Untungnya, istri tak lagi memaksa saya menemaninya menonton drama Korea. Mungkin sudah menyerah. Atau sudah bosan. Ia juga tak lagi memaksa saya mendengar lagu-lagu BTS, terutama Jung-kook. Saya merasa bebas. Merdeka.

Tentang ketidaksukaan itu, ada satu hal yang mengusik pikiran. Jangan-jangan ketidaksukaan saya itu bukan karena selera, tetapi karena bias konfirmasi sosial. Sosok-sosok maskulin dalam tayangan-tayangan film atau musik Korea berbeda dengan konsep maskulinitas tradisional, termasuk konsep saya. Sosok Superman misalnya. Dalam penggambaran normal, superman direpresentasikan sebagai sosok gagah dan berkekuatan super.
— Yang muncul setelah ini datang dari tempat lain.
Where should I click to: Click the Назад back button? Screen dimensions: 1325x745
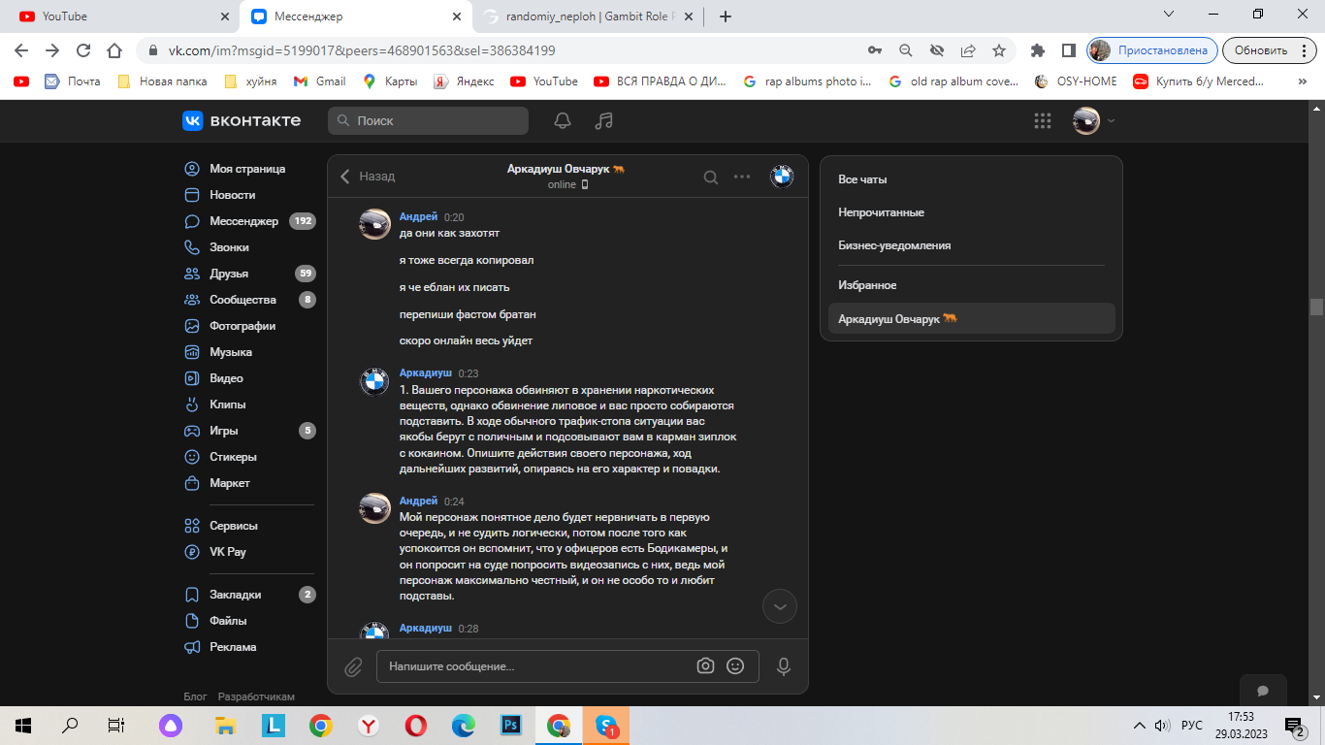(x=368, y=177)
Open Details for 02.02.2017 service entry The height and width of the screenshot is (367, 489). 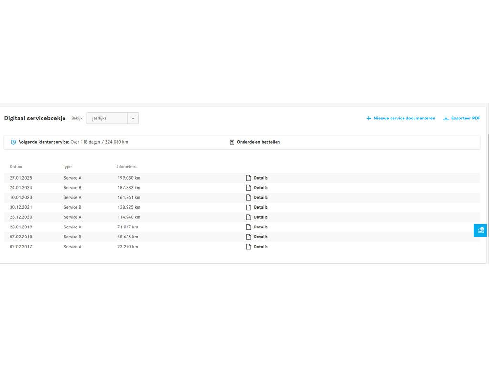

Dalam dunia reality show Korea, superman adalah sosok ayah-ayah biasa yang mencintai dan bermain dengan anak-anaknya. Dari mana saya tahu? Ya, acara Return of Superman lah.

Jadi, ada semacam kekhawatiran samar bahwa maskulinitas saya akan berkurang bila menonton tayangan Korea. Atau kekhawatiran bahwa saya dipersepsi kurang maskulin gara-gara menonton film Korea. Atau mendengarkan lagu Blackpink in the Area. Kekhawatiran itu lantas ditafsirkan sebagai ancaman. Sebagai salah satu jurus dalam mekanisme pertahanan diri, saya menghindarinya. Pada momen banyak berdiam di rumah, pikiran saya bergejolak.

Saat istri menyetel lagu Korea dengan lirih, saya diam-diam turut mendengarkannya. Awalnya seperti siksaan yang panjang dan lama. Bayangkan, kita harus memaksa diri mendengarkan genre lagu yang kurang kita sukai. Lalu, pekerjaan sebagai penerjemah menuntut saya melakukan riset mendalam, dan topik yang saya riset adalah film Korea. Judul filmnya: Startup.

Screenshot from Netflix

Mulailah saya memasuki dunia berbeda. Telinga mulai akrab dengan kata-kata sarang heyo atau otoke. Saat istri lupa mematikan rice cooker, lalu saya bilang “Otoke?”. Dan ia tertawa. Geli sepertinya.

Dan mulailah saya memutar lagu-lagu Korea yang menjadi OST film Startup di sela-sela waktu kerja. Lalu perlahan tapi pasti, film-film Korea dan K-Pop membuat saya takjub. Ternyata, bagus juga. Sangat bagus malahan. Persepsi saya berubah. Sikap saya pun berubah.

Apakah ini kutukan?

Saya yang biasa mencela istri atas kesukaannya pada film Korea jadi agak malu. Bagaimana bila ia menertawakan suaminya ini? Saya yang kadang mengejek BTS tak tahu harus apa. Untunglah ia senyum-senyum saja. Senyum kemenangan sepertinya. Keteguhan dan kekerasan hatinya untuk selalu menyetel lagu-lagu Korea di mobil membuat telinga saya terbiasa. Dan ya lama-lama saya jadi suka. Empat tahun tepatnya ia berusaha.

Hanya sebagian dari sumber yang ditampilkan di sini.